Danish businesswoman (born 1960)

Christine "Stine" Bosse (born 21 December 1960) is a Danish businesswoman and Member of the European Parliament. Bosse led the Moderates's list for the 2024 European election.

==Early life and education==
Bosse gained a Masters of Law degree from the University of Copenhagen in 1987.

She was born in Virum.

==Career==
Upon graduation, Bosse began working for TrygVesta, a Nordic insurance agency, rising up the ranks until she became an executive manager in 1999. In 2003 she was appointed CEO, and in 2009 the Financial Times identified her as "the 22nd most influential businesswoman in the world".

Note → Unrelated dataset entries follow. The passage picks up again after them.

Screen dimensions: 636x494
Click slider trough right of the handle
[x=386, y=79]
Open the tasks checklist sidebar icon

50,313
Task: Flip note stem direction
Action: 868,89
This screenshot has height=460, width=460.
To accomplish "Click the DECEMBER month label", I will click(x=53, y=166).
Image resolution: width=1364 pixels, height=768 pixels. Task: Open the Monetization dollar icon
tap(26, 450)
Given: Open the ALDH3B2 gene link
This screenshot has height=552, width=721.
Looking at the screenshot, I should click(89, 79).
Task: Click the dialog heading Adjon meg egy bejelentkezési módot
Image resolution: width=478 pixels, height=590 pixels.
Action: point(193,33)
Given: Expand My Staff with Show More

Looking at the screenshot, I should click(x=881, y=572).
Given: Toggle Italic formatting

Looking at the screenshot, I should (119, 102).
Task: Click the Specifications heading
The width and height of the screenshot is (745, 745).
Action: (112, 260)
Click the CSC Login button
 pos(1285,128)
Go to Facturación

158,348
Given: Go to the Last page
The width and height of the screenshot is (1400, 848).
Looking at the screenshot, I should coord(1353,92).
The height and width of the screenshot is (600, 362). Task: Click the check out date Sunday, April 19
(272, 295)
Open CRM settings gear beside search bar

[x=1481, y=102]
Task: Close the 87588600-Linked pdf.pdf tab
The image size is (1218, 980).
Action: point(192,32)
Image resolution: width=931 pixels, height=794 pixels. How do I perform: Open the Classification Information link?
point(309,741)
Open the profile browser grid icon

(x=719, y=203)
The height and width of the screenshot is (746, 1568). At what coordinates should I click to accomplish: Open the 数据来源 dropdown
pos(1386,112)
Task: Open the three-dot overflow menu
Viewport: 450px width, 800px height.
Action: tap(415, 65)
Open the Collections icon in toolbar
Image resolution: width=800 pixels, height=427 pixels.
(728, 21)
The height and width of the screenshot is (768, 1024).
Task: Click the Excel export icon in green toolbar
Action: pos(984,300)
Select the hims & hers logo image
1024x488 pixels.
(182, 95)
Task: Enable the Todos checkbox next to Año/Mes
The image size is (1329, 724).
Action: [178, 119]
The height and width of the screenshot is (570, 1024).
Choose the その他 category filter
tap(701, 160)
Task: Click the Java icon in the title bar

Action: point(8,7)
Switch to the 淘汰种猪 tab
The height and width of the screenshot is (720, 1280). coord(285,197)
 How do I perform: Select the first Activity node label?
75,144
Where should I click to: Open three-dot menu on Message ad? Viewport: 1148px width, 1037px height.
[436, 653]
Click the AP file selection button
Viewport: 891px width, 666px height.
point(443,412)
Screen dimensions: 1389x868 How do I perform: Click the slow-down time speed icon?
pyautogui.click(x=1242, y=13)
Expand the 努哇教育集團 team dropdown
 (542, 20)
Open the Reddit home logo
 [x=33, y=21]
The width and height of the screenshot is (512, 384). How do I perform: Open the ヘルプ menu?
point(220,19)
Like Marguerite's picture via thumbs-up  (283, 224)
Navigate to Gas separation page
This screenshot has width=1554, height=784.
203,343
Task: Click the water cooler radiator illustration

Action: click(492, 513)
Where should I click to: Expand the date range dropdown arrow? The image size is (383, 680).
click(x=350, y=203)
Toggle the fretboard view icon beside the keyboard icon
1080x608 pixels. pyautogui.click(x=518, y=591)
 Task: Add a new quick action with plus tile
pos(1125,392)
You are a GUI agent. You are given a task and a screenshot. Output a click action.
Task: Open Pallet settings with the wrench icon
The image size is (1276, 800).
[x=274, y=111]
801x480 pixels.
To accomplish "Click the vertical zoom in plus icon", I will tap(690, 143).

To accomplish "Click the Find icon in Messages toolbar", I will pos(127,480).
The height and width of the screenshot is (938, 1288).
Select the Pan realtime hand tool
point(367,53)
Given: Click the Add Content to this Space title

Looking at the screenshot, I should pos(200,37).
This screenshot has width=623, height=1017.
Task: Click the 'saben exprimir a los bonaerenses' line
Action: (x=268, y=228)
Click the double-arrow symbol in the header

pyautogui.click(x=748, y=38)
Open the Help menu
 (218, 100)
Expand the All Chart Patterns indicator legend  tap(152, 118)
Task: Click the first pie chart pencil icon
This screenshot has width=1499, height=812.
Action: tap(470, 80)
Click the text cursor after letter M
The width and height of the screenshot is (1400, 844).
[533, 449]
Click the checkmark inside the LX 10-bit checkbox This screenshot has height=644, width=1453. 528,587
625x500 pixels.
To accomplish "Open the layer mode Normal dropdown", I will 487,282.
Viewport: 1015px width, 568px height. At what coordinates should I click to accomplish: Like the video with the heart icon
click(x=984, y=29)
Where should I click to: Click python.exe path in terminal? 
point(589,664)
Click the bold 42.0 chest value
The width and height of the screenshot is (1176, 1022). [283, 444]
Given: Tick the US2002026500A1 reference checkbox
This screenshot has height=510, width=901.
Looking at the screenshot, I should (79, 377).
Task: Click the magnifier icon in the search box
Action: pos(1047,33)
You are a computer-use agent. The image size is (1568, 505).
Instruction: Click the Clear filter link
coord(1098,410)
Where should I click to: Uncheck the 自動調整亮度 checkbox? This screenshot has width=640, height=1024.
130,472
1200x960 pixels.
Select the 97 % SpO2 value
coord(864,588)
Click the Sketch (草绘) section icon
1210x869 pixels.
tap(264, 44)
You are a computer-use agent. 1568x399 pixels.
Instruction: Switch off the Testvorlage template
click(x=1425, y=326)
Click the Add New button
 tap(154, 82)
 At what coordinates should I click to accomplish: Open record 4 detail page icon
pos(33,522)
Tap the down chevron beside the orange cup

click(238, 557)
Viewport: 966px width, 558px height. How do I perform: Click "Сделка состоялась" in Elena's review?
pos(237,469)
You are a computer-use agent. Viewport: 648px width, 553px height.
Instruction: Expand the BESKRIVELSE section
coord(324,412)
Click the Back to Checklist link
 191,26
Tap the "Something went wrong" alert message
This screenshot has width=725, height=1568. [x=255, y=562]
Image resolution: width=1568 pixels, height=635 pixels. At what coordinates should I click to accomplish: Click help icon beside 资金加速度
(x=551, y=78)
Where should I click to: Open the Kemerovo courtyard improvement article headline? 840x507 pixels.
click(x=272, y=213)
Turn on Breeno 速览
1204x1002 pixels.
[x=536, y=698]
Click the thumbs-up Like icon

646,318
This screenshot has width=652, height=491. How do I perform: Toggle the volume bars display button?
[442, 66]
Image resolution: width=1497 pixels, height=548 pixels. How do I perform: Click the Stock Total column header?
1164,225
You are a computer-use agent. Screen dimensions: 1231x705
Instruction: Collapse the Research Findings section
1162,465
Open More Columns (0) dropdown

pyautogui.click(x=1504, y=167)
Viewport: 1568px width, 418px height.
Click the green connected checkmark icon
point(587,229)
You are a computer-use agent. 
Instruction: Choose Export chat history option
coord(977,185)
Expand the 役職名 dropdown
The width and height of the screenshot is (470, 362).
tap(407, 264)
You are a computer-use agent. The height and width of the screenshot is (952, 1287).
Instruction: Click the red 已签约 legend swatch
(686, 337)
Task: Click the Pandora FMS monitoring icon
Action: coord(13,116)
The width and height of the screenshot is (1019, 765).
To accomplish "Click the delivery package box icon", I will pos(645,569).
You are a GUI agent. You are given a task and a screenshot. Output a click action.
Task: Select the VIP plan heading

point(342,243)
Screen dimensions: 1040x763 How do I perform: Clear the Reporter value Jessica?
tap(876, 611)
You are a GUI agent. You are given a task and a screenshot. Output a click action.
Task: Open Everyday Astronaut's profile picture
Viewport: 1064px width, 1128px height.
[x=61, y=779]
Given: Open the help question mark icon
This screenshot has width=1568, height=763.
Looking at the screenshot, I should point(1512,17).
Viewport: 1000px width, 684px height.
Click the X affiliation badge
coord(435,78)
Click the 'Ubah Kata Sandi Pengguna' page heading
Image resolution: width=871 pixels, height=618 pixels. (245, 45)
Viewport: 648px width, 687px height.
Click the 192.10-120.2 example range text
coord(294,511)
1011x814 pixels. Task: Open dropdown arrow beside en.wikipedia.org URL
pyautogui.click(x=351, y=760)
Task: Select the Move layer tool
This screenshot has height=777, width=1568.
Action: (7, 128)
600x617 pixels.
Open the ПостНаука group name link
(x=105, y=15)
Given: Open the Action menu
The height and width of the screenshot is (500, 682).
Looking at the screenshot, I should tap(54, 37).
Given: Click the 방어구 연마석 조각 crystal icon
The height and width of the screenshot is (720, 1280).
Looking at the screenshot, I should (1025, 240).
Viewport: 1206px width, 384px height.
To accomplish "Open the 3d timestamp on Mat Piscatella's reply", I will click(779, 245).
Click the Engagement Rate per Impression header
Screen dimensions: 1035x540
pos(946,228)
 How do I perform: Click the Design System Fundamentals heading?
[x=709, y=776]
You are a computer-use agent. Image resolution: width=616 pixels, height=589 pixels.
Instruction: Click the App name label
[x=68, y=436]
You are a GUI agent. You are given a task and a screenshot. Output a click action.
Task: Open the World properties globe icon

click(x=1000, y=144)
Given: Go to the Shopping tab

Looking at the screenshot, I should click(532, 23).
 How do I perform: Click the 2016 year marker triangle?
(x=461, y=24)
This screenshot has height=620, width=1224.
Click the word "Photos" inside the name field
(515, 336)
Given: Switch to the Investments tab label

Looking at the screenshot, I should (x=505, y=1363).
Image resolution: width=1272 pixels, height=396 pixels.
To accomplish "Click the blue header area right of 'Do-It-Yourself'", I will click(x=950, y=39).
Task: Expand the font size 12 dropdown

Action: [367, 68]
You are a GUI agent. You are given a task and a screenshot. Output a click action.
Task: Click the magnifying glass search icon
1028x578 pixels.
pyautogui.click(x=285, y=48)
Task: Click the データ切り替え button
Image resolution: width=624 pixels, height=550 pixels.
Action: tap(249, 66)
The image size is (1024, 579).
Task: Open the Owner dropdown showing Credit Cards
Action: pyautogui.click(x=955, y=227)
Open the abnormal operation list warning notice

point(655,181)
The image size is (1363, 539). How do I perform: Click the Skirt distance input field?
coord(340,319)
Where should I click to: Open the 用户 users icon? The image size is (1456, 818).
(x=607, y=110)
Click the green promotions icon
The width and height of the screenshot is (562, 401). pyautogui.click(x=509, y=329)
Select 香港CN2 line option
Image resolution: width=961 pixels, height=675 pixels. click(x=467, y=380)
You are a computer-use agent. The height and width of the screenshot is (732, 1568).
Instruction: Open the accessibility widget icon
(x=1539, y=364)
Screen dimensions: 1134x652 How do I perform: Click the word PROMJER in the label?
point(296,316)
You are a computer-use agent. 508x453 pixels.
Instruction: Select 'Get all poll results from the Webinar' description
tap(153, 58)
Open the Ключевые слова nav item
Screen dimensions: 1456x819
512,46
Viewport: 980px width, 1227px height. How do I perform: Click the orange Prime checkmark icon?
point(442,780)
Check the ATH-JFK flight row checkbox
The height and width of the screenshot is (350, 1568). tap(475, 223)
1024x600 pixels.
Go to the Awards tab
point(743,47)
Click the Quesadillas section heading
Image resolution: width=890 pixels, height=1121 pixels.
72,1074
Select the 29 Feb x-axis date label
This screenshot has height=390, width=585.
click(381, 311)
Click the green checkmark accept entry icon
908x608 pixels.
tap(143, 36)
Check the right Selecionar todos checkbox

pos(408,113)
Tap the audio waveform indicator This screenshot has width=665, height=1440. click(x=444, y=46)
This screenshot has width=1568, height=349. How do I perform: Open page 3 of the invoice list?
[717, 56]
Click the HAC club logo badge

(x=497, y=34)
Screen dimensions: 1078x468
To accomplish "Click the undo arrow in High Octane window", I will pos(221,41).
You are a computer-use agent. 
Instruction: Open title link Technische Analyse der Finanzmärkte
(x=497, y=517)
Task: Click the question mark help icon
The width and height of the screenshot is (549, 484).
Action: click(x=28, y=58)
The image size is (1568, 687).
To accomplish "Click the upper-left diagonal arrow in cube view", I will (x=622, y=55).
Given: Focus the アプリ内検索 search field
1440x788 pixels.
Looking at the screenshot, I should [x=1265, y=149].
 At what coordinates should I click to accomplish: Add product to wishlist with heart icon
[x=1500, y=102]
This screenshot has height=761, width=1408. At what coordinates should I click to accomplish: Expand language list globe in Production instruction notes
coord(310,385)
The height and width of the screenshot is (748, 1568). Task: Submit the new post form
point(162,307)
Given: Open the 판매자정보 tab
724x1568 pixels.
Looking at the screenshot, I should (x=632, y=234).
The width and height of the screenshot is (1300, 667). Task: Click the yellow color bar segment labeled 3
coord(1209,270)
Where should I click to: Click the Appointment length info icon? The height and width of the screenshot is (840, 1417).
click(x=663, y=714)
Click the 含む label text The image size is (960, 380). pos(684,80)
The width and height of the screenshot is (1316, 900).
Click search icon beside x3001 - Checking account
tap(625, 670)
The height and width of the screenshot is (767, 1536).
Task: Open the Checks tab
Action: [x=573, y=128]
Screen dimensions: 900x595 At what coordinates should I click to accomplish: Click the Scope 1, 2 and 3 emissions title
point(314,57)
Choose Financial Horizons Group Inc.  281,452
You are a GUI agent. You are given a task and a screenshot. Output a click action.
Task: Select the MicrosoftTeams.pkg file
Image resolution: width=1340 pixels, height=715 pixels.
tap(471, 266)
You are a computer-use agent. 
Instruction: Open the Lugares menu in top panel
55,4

The United Nations appointed Bosse as an Advocate for the Millennium Development Goals in 2010, and she left TrygVesta in 2011, becoming a professional board member and subject-matter expert. In 2015 she was appointed President of the European Movement in Denmark, taking over from Anne E. Jensen, and separately became the new Chair of the Board of BankNordik. She is also President of the Royal Danish Theatre, a Member of the Board of Allianz, a non-executive director of Aker, and serves as an adjunct professor at the University of Copenhagen in the Department of Operations Management.

She was elected to the European Parliament for the Moderates in the 2024 European Parliament election.